Pick up the personal account below of a marathon runner's lung cancer diagnosis and surgery, and carry it on from its last sentence.

▸ **Text segment**:
------------------------------------

Aaron H

Aaron H., TN

It was Halloween 2019. I had a biopsy a couple of weeks earlier and wasn’t worried about the results until my doctor called and said the sentence that is tattooed in my brain: “This is the worst part about my job. I know you’re young and have a young family, but the biopsy showed that the nodule was cancerous.”

I was immediately lost. I had run 44 full marathons. I had never smoked. I was the picture of health—until I had lung cancer.

I decided to act quickly. I chose a medical oncologist. I chose a radiologist. I chose a surgeon. In the following discussions, I found that my tumor was small and slow-growing. My surgeon and I decided, based on my scans, that a lobectomy was the best course of action. My surgery was scheduled for Nov. 11. I ran my 45th marathon on Nov. 9. I celebrated my 18th wedding anniversary on Nov. 10. At 4:30 a.m. on Nov. 11, I walked across the bonus room to kiss my sleeping daughters. That was the one moment I was scared. If something went wrong in surgery, this would be the last time I would get to kiss them.

------------------------------------

▸ **Recorded information**:

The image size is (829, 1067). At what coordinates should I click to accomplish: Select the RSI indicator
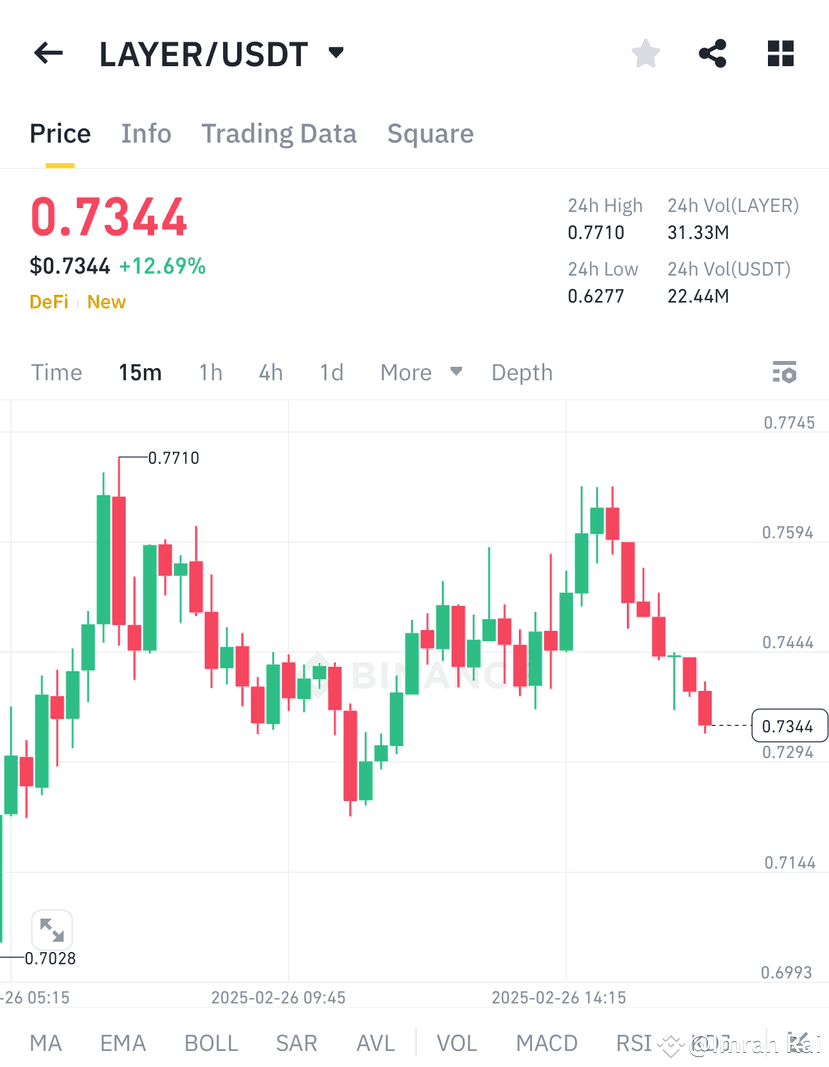[x=633, y=1043]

------------------------------------

▸ **Written answer**:
Flash forward five years. Everything went as expected in surgery. I recovered quickly. I am back to full strength. My family has grown to include another daughter. I have since run six more marathons, and I currently have two more on the calendar.

What I learned was the following: Don’t wait—hit it head-on. Be patient—things won’t happen as quickly as you want them to. Trust your doctors—they know what they are doing. There is no “typical” lung cancer patient—I was a healthy 47-year-old, non-smoking marathon runner... with lung cancer.